При отсутствии рекомбинантного Vila фактора возможно применение протромбинового комплекса факторов свертывания (октаплекс). Препарат содержит IX,X,II, Vila факторы свертывания и 250 ЕД гепарина. Применяется для эмпирической гемостатической терапии при снижении ПТИ 40 и ниже, тромбоцитопении. Доза зависит от уровня международного нормализованного отношения (МНО). При МНО более 3,5 вводится 20 МЕ/кг массы тела внутривенно медленно с начальной скоростью 1 мл/мин свежеприготовленного раствора. Хранение приготовленного раствора не допускается ввиду спонтанной деградации лекарственного вещества.
При острой почечной недостаточности лучший эффект дает капельное введение допамина (0,05% раствор на 5% глюкозе) со скоростью 5–10 кап./мин (суточная доза – 200–400 мг) с одновременной стимуляцией диуреза лазиксом по 40–80 мг. При недостаточном эффекте прибегают к этапному плазмаферезу, а затем при продолжающейся анурии – к гемодиализу.
С гемостатической целью в рану или в дренаж целесообразно на 20–30 минут вводить смесь, состоящую из е–аминокапроновой кислоты (100–400 мл 5% раствора), сухого тромбина (125–500 ЕД) и адроксона (1–4 мл) или дицинона (250–500 мг). Эффект достигается после применения ингибиторов протеаз или свежезамороженной плазмы. Хорошим местным эффектом обладает гемостатик «Тахокомб», состоящий из коллагеновой пластины, покрытый тромбином, фибриногеном и апротинином, обеспечивающими склеивание за 5 мин раневой поверхности даже при нарушениях биологического гемостаза.
Критерии эффективности гемостатической терапии при ДВС–синдроме.

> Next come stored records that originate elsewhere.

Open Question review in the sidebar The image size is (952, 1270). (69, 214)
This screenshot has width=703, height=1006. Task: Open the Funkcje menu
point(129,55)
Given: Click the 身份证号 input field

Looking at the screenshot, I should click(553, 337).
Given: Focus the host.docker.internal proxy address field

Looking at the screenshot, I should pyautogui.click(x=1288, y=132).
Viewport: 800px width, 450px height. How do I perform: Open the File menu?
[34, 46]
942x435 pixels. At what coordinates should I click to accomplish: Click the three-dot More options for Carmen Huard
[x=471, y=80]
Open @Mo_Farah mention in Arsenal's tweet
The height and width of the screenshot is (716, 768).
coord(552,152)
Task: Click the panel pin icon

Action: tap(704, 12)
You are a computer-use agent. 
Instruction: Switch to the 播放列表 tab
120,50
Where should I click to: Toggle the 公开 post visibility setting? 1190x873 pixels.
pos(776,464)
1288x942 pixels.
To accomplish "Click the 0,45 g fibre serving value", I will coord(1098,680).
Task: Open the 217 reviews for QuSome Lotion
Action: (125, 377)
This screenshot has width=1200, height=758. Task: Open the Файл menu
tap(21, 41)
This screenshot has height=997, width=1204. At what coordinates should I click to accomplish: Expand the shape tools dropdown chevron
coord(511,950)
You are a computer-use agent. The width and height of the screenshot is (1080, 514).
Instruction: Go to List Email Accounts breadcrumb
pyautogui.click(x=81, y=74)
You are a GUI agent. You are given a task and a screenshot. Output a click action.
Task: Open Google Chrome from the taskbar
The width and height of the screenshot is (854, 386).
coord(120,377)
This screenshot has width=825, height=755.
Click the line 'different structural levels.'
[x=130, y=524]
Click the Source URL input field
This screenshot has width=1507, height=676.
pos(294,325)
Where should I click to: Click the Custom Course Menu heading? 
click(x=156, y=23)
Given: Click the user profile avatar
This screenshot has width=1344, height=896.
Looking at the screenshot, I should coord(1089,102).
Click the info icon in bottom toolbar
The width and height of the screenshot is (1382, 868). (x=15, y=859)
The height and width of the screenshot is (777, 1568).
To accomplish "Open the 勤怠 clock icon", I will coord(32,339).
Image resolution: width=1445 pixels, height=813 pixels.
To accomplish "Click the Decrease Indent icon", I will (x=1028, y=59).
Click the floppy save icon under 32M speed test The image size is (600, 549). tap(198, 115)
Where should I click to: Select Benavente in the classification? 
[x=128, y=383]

Проводимое лечение можно считать эффективным если:
1. через 15 мин после введения ингибиторов протеаз изливающаяся кровь образует единичные, рыхлые, спонтанно уже не лизирующиеся сгустки;
2. после введения первых 2–3 доз СЗП (600–800 мл) уменьшилось кровотечение из тканей операционного поля, дренажей, мест инъекций, слизистых, изливающаяся кровь образует плотные, спонтанно не лизирующиеся сгустки;
3. после введения вторых 2–3 доз СЗП (600–800 мл) резко уменьшилось или прекратилось кровотечение из тканей операционного поля, дренажей, мест инъекций, слизистых.
4. кончательная остановка коагулопатического кровотечения наблюдается через 60–90 мин от начала введения ингибиторов протеаз.
При лабораторном исследовании гемостаза успешность лечения подтверждают увеличение уровня фибриногена выше 1,0 г/л, рост количества тромбоцитов или отсутствие их снижения, уменьшение уровня маркеров тромбинемии и плазминемии (Д–димеров, РФМК, ПДФн, ПДВг).
Если через 60–90 мин уже нет клинико–лабораторных данных, подтверждающих острый ДВС–синдром, но интенсивность кровотечения сохраняется, то следует думать об имеющемся дефекте хирургического гемостаза.
В заключение хочется отметить, что острый гнойный пиелонефрит у беременных и в послеродовом периоде является гнойно–септическим заболеванием, ассоциированным с высоким риском развития ДВС–синдрома. Поэтому больным должно проводиться интенсивное антибактериальное лечение с систематическим контролем уровня Д–димеров в крови.
Исследование уровня Д–димеров в крови позволяет не только диагностировать ДВС–синдром еще на стадии гиперкоагуляции и проводить адекватное лечение с объективным контролем его эффективности, но и вообще не допустить возникновения ДВС–синдрома, начиная профилактическое лечение больных уже при уровне Д–димеров выше 1,15 мг/л.